Use rich thick descriptions to convey the findings. The findings were conveyed through a number of illustrative examples from the workplace which strengthen their accuracy. Thick description is described by Lincoln & Guba (1985) as a way of achieving a type of external validity. By describing a phenomenon in sufficient detail one can begin to evaluate the extent to which the conclusions drawn are transferable to other times, settings, situations and people.
75
Spend prolonged time in the field. As previously mentioned the present author became embedded and treated the data collections phase as a ‘full time’ job, which gives the feeling that one has been there and had a clear picture of the events as they unfolded.
Whilst I had undertaken all of these measures in my fieldwork and analysis, there remained questions about my introducing bias through NVivo (which is essentially a sophisticated indexing system which aids the researcher, but cannot control bias). Because of this uncertainty, following a lengthy debate with my supervisors and other colleagues, I took advice from an independent expert in qualitative data analysis (Prof Louise Young, University of Western Sydney), and decided to revisit the analysis phase and use a different approach that would largely remove bias out and increase reliability in the findings.

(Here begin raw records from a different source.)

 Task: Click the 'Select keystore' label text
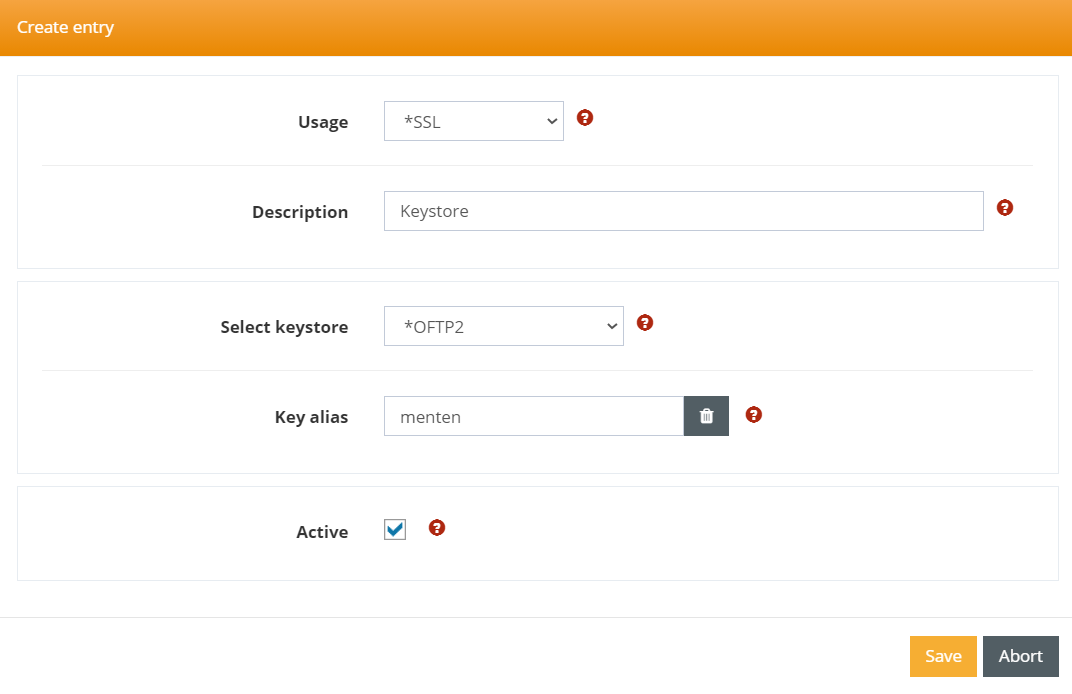point(284,327)
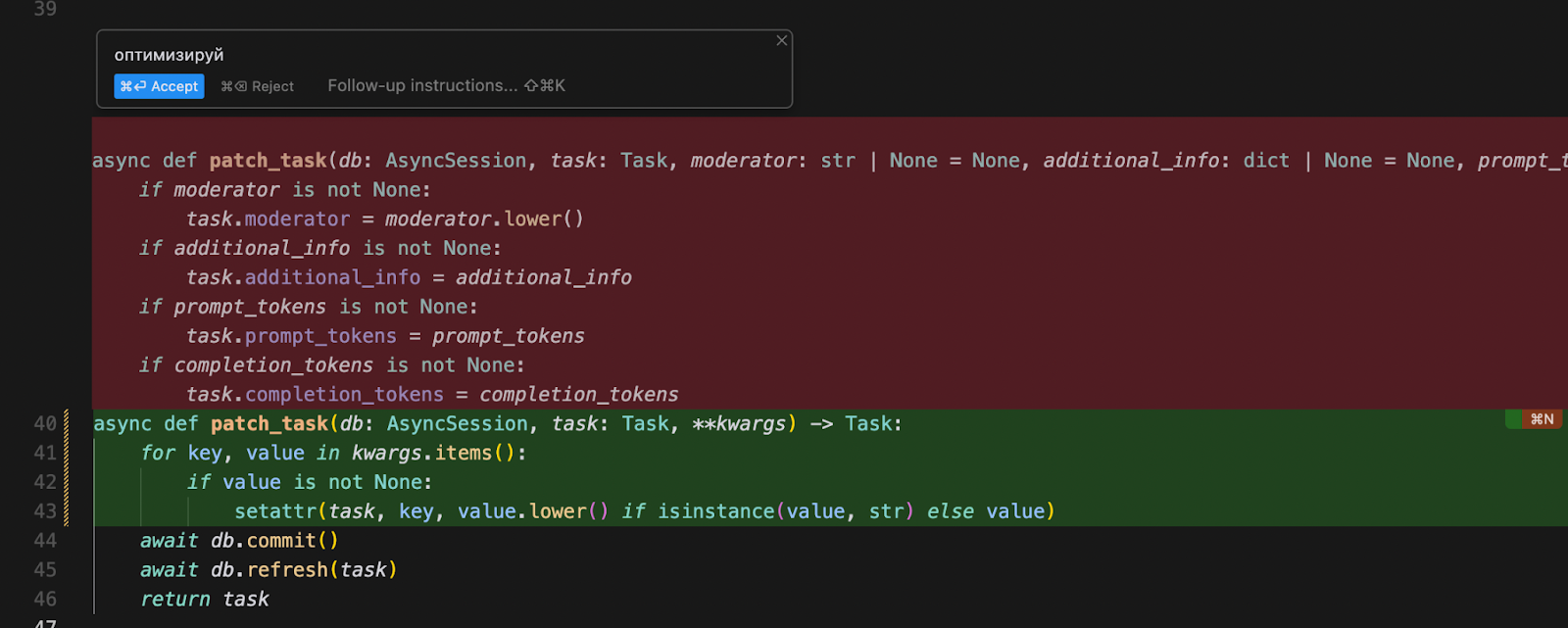This screenshot has height=628, width=1568.
Task: Click the removed patch_task function name
Action: click(x=268, y=161)
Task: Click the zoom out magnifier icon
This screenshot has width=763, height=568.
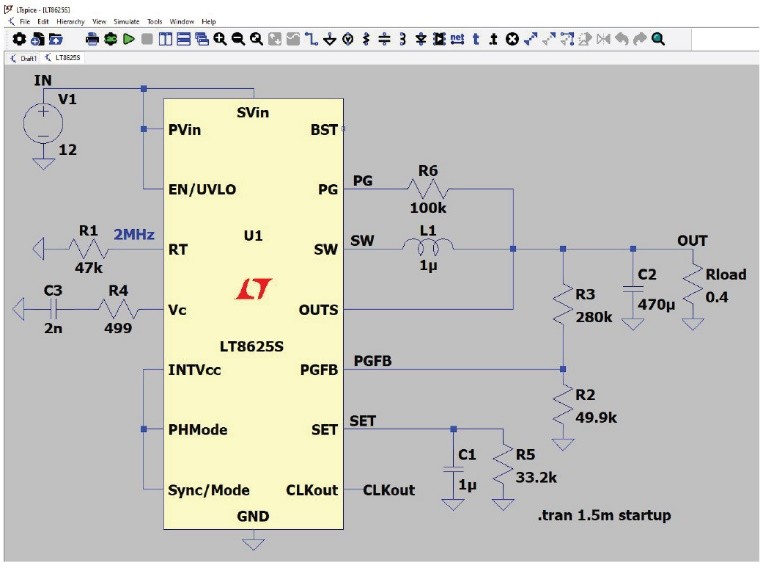Action: [x=238, y=39]
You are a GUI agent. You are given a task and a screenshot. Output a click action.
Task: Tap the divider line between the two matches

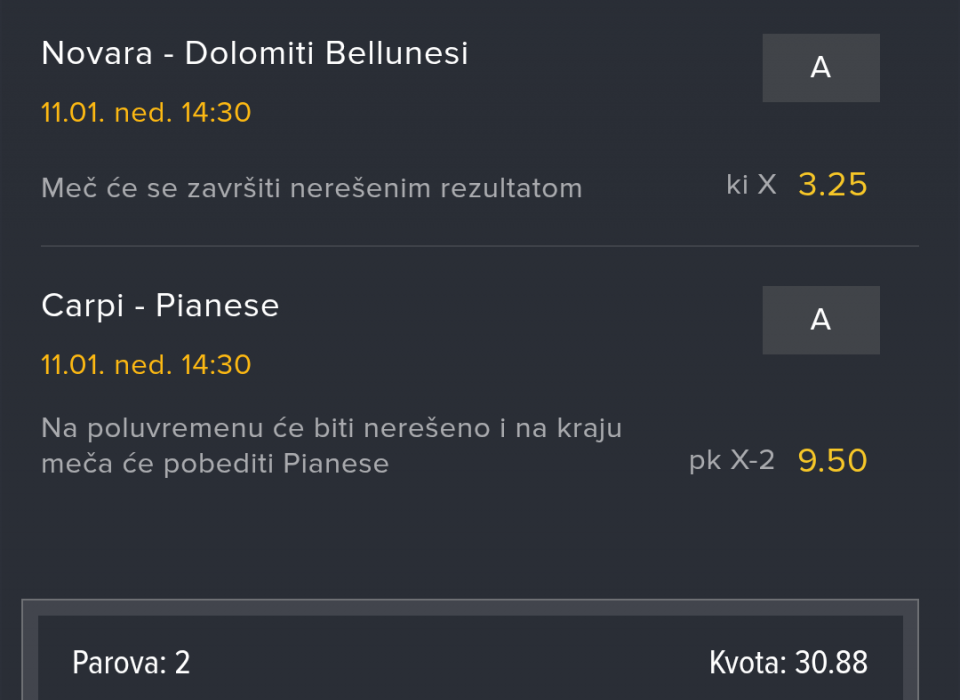(x=480, y=246)
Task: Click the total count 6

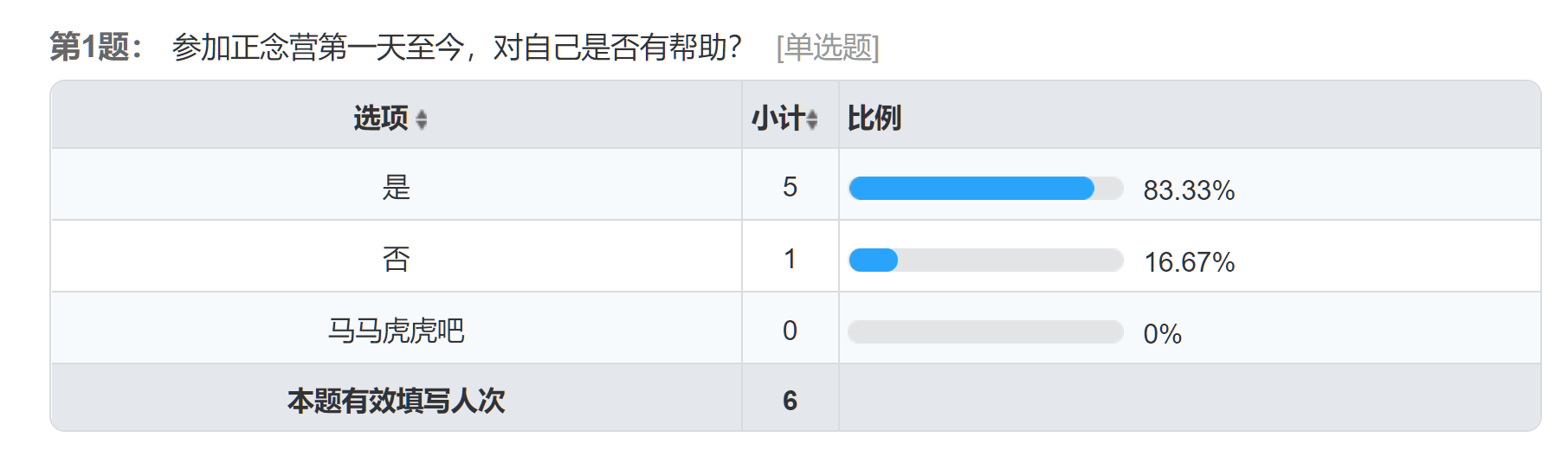Action: tap(790, 401)
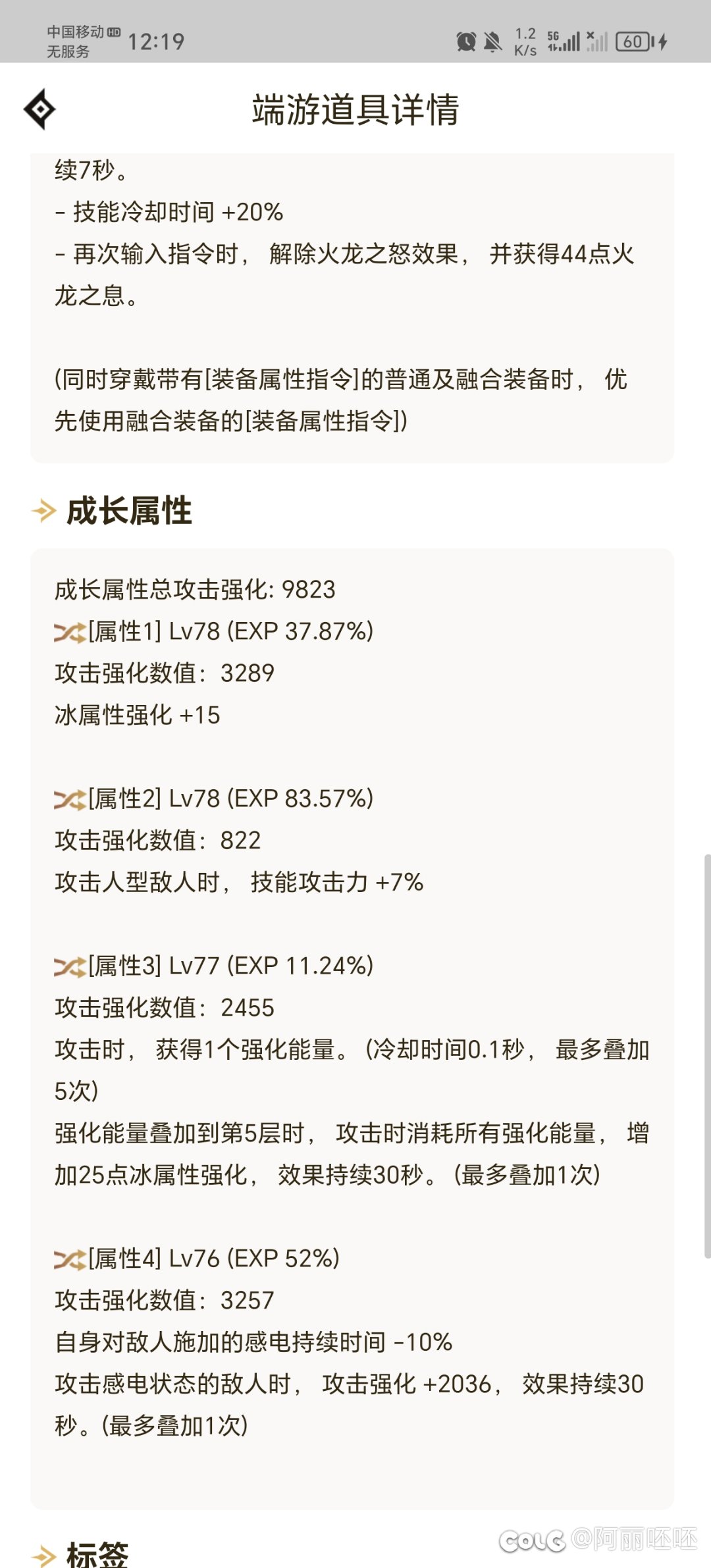Tap the shuffle icon next to 属性4
The image size is (711, 1568).
click(x=69, y=1259)
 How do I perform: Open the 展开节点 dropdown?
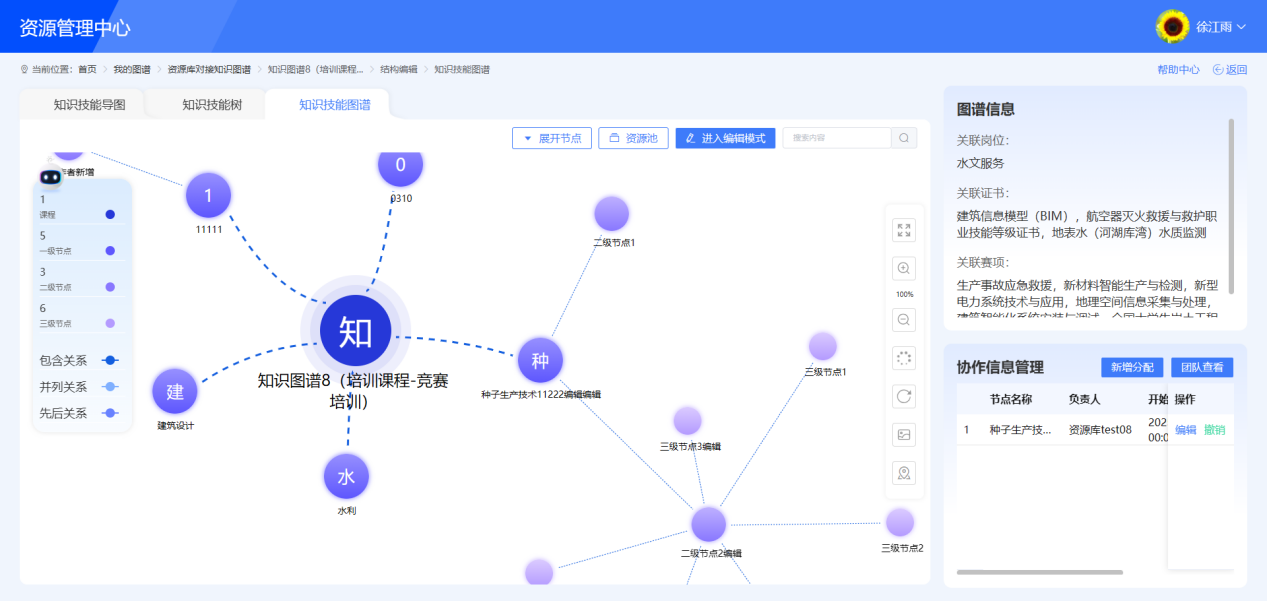552,138
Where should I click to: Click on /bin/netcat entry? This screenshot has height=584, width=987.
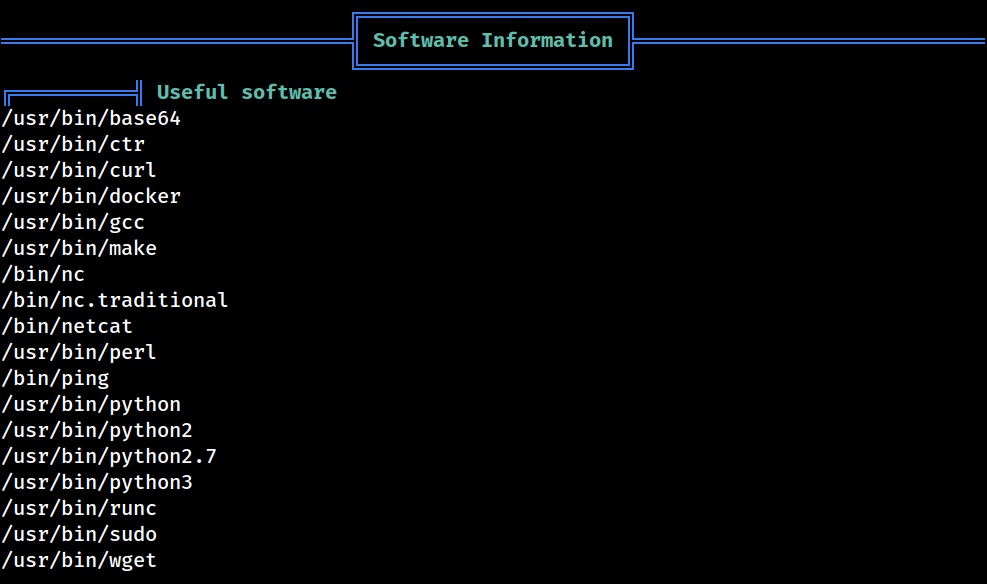pyautogui.click(x=67, y=327)
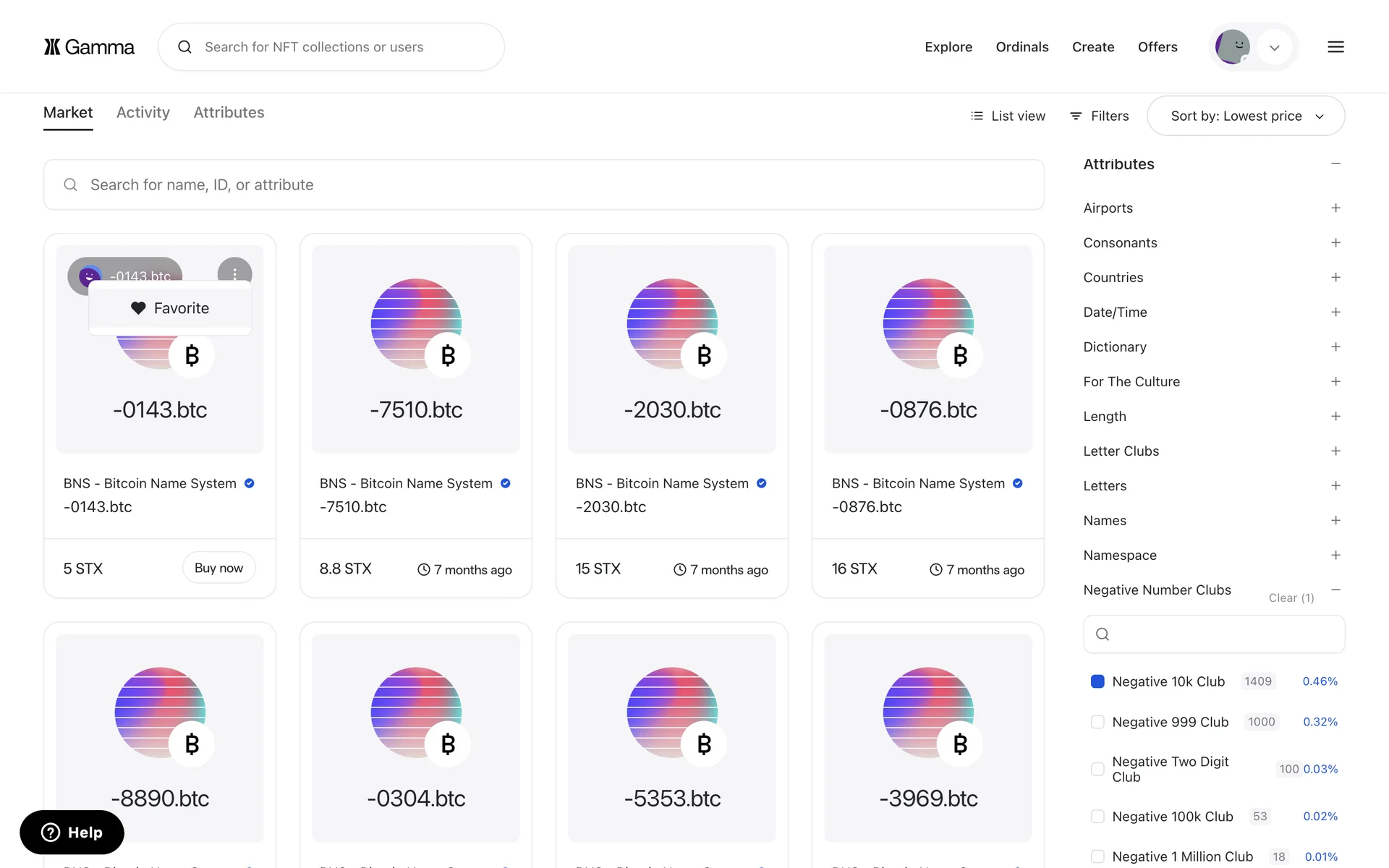Switch to List view

pyautogui.click(x=1008, y=116)
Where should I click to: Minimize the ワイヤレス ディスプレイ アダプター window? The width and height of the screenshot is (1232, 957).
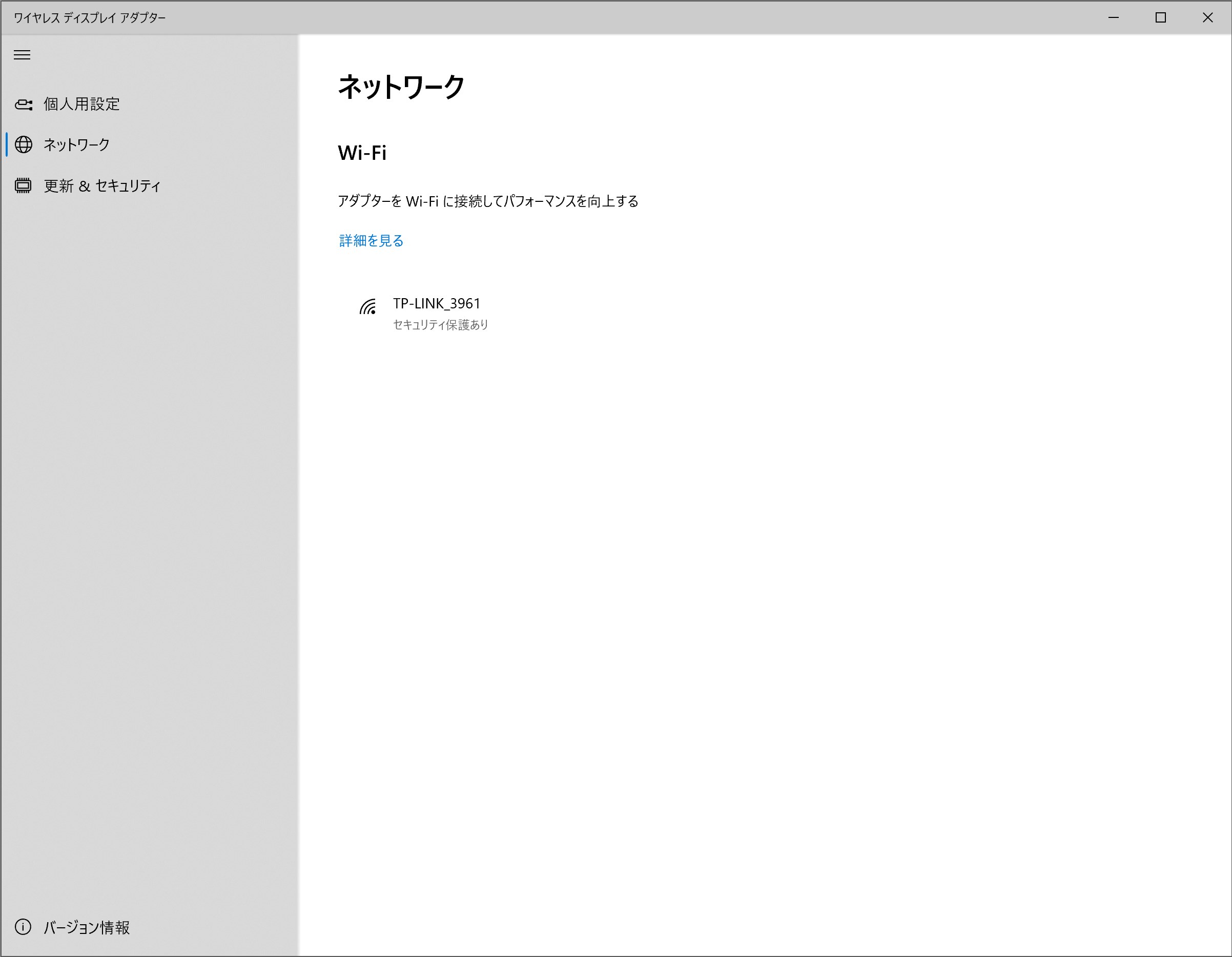(1113, 17)
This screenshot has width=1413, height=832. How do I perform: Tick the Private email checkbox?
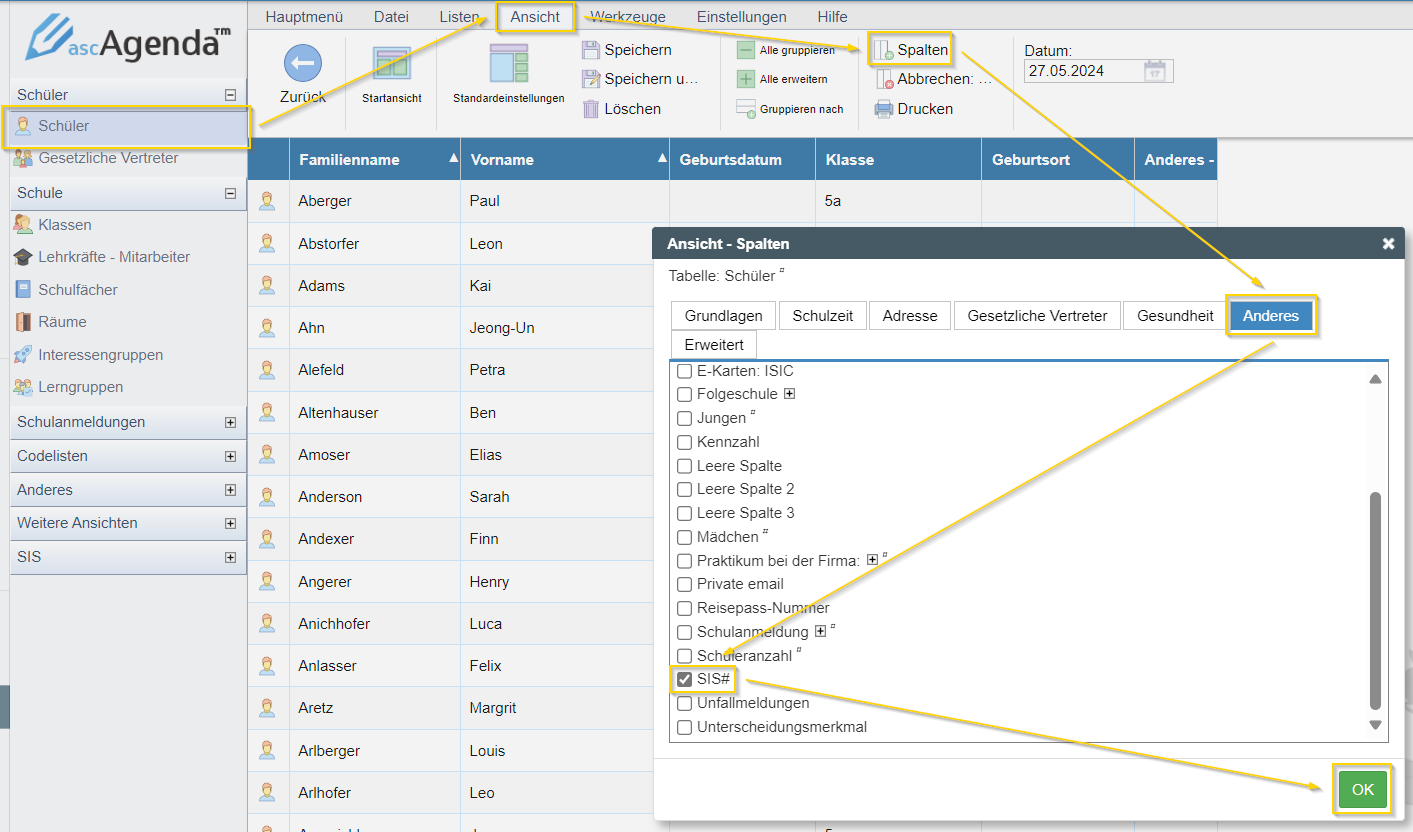(685, 584)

The structure and presentation of the findings from the two systems are also markedly different. NVivo essentially allows the researcher to index data and infer relationships amongst concepts identified by the researcher – that is the researcher “speaks” for the data, helped along by tools that interrogate the database. On the other hand, Leximancer allows the data to “speak” purely based on patterns that the software itself finds or based upon theoretically grounded guidance from the researcher (which was my choice). Leximancer also generates much more detail on the relationships between the concepts that it generates, and allows the researcher to vary the level of detail that is reported. In short, Leximancer produces analysis that is systematic, comprehensive and unbiased.